Try it: Transcribe only the lines between the first line of the records and the line containing "Компания (54, 2418)", inclusive, exactly as written.

··· Task data ···

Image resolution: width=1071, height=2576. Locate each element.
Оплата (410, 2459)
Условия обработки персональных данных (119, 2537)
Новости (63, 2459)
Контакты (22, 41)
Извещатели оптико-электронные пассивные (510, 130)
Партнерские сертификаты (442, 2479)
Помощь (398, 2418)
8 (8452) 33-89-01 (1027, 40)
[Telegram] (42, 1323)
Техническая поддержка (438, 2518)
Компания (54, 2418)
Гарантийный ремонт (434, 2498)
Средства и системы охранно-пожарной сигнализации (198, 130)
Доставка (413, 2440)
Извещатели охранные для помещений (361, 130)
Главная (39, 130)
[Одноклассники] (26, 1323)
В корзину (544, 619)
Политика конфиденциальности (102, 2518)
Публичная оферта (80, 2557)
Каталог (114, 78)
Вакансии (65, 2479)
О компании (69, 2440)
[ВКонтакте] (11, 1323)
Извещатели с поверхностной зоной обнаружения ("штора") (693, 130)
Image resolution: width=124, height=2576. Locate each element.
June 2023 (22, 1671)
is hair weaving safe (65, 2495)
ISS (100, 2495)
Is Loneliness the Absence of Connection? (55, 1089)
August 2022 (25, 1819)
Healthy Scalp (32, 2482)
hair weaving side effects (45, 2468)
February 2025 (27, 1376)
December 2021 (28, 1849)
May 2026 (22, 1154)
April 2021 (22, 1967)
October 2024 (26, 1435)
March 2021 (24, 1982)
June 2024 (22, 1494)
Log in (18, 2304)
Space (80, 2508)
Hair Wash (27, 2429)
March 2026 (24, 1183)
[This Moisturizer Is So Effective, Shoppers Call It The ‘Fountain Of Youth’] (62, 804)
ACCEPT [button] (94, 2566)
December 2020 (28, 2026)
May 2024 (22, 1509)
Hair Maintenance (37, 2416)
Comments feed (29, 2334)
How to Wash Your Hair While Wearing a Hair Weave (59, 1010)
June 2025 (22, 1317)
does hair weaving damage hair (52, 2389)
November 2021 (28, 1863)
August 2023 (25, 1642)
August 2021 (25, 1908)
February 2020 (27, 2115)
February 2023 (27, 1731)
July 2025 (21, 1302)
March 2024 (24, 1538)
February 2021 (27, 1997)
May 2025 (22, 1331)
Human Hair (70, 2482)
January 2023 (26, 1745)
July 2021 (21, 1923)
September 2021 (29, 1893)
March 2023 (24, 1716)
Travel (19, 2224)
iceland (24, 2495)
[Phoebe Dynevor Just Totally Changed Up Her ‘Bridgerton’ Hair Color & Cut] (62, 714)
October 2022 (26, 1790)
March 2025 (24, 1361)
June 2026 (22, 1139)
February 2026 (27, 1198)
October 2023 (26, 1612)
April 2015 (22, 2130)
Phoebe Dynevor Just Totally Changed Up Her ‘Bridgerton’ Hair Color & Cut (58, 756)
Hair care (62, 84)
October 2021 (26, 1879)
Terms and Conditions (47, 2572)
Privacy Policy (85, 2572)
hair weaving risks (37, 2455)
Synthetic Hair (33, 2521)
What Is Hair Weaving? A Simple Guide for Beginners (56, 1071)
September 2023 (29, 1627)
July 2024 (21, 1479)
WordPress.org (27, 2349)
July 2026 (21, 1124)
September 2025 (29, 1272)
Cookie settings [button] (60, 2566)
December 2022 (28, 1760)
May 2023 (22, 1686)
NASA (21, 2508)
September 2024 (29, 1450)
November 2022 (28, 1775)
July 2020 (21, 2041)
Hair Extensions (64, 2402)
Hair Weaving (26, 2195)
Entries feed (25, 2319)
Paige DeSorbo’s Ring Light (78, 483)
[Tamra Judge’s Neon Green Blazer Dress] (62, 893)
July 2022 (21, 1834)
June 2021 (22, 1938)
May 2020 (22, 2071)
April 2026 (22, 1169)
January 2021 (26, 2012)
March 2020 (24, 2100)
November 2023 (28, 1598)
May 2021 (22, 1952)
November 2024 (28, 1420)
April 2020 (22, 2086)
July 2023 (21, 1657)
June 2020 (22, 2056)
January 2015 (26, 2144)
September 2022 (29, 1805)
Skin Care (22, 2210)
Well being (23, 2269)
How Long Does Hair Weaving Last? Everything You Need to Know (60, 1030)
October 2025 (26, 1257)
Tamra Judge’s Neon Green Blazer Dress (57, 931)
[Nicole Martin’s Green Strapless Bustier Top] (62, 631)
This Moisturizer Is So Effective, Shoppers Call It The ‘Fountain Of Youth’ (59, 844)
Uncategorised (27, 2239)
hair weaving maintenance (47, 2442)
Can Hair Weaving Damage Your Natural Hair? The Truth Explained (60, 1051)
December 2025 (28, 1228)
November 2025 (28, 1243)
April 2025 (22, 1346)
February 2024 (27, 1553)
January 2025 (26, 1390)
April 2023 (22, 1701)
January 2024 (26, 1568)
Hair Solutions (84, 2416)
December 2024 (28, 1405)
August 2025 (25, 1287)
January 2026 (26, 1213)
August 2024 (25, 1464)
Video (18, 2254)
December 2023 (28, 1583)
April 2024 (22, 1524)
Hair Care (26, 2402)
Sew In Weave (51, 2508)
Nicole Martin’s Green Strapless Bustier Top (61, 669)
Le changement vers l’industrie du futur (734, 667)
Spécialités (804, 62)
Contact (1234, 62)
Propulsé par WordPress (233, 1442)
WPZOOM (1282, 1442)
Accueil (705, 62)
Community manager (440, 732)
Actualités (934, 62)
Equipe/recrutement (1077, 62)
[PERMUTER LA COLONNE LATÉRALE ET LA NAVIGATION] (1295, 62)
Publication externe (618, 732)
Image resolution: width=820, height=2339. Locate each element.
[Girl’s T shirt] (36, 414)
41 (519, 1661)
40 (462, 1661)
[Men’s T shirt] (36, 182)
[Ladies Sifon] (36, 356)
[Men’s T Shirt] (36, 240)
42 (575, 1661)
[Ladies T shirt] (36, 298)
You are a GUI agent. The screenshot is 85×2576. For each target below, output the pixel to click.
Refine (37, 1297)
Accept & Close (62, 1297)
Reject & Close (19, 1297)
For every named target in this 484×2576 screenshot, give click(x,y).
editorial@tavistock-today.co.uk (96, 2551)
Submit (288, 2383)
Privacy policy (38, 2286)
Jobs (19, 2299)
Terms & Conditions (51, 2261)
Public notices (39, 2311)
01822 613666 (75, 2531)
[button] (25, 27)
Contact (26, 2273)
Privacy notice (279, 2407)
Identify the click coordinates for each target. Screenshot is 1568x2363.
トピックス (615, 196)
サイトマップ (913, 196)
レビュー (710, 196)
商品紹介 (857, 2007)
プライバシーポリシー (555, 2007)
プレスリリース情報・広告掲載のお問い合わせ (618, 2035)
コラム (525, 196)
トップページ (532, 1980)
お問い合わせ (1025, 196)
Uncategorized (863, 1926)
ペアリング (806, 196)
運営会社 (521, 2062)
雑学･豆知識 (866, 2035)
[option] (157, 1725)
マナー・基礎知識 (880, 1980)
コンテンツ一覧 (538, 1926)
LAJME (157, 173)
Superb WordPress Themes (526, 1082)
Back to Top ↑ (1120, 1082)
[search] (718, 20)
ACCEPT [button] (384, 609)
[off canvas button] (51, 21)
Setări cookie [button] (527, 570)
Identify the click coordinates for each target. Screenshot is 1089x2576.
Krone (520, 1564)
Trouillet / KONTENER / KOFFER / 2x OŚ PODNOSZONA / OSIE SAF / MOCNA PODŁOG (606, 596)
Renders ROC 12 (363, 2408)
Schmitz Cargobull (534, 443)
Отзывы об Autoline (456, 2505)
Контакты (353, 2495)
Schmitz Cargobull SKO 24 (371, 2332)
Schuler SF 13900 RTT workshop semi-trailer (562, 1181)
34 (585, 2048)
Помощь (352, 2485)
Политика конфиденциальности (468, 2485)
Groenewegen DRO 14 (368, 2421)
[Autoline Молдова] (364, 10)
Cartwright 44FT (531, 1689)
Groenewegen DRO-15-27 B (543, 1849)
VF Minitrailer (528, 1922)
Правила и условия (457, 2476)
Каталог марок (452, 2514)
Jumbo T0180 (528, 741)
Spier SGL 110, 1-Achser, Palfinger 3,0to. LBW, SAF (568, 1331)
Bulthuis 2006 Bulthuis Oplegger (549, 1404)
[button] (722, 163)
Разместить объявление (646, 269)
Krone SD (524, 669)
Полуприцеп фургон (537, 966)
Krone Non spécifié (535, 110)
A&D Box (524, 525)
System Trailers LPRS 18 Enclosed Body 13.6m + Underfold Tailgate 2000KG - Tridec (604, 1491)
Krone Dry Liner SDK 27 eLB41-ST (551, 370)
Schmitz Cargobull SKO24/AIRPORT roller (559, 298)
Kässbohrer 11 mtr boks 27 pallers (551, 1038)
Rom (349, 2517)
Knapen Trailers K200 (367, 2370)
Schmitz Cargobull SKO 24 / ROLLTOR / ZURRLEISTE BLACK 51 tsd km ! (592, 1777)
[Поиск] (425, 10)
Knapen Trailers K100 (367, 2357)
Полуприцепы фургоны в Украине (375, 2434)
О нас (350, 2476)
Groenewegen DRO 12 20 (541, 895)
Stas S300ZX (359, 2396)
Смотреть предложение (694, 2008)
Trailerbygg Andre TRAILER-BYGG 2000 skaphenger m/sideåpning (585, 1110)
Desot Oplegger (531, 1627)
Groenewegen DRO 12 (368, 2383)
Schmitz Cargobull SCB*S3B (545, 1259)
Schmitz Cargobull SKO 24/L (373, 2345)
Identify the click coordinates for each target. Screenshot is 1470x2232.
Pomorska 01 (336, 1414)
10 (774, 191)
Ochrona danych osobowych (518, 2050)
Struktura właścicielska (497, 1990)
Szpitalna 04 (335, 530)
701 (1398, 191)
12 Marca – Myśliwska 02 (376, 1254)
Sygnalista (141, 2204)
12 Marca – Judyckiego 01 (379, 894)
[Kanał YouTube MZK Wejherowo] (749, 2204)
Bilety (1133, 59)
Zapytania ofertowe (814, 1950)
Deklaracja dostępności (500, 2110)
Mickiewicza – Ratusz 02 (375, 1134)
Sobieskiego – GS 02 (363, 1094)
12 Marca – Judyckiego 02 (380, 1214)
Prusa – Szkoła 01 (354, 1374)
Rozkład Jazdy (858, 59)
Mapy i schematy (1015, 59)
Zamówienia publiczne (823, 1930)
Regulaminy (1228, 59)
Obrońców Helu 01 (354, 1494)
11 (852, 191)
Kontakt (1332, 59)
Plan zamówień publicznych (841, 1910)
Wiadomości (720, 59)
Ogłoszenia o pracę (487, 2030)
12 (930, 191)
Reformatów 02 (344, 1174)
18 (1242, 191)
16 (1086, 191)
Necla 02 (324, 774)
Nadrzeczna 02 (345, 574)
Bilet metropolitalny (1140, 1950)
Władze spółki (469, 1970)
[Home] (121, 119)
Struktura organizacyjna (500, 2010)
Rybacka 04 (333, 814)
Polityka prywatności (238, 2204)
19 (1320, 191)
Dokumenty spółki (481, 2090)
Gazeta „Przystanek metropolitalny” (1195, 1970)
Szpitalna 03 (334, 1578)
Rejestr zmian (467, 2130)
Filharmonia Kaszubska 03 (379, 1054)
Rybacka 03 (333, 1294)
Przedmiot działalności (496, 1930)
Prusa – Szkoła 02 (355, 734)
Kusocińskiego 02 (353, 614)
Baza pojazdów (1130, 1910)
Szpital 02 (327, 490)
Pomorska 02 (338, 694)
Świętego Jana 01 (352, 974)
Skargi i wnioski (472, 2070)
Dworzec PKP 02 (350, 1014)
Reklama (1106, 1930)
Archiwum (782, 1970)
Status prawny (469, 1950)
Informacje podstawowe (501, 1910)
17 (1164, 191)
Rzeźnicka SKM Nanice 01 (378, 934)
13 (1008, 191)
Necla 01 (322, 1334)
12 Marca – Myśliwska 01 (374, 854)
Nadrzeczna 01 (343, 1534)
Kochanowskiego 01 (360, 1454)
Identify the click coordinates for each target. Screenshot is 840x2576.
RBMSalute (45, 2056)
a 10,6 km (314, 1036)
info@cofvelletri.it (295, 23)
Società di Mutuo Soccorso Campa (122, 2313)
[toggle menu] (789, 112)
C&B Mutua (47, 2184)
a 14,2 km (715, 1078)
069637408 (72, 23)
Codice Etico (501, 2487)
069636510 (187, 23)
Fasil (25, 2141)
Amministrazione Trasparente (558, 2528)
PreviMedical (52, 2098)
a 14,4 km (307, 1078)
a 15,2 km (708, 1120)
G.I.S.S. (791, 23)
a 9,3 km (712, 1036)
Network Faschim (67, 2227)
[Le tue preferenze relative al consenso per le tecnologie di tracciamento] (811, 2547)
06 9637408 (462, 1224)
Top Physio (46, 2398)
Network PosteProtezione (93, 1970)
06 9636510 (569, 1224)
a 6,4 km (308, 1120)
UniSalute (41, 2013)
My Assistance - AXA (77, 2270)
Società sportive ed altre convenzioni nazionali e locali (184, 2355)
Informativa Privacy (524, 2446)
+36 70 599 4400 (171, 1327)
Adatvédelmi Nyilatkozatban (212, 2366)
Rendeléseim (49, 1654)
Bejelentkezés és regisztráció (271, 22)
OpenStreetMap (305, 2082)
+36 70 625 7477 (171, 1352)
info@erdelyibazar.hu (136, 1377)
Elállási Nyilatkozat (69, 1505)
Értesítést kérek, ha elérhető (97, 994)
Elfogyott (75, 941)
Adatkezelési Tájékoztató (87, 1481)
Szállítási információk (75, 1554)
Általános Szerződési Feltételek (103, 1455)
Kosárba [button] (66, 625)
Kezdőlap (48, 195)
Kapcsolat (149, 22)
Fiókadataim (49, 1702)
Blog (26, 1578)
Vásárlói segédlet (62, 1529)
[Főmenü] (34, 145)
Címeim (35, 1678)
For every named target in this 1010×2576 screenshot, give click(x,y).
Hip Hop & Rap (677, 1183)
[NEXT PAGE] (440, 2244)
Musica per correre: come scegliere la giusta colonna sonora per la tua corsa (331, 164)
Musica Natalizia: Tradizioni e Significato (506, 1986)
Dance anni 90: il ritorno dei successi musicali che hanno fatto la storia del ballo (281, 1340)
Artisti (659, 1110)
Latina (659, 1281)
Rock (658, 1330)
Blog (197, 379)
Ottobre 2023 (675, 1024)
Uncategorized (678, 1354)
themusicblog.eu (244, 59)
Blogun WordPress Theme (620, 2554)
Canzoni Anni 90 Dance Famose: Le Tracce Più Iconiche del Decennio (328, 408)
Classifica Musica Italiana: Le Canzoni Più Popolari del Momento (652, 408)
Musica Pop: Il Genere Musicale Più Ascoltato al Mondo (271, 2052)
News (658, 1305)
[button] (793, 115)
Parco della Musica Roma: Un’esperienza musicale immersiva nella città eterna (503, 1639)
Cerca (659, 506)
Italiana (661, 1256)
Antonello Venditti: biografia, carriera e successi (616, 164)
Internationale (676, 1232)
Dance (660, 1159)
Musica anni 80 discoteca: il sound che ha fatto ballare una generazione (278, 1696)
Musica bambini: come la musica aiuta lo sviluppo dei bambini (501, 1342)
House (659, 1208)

···

Answer box:
Image resolution: width=1071, height=2576. Locate each element.
Оплата (410, 2459)
Условия обработки персональных данных (119, 2537)
Новости (63, 2459)
Контакты (22, 41)
Извещатели оптико-электронные пассивные (510, 130)
Партнерские сертификаты (442, 2479)
Помощь (398, 2418)
8 (8452) 33-89-01 (1027, 40)
[Telegram] (42, 1323)
Техническая поддержка (438, 2518)
Компания (54, 2418)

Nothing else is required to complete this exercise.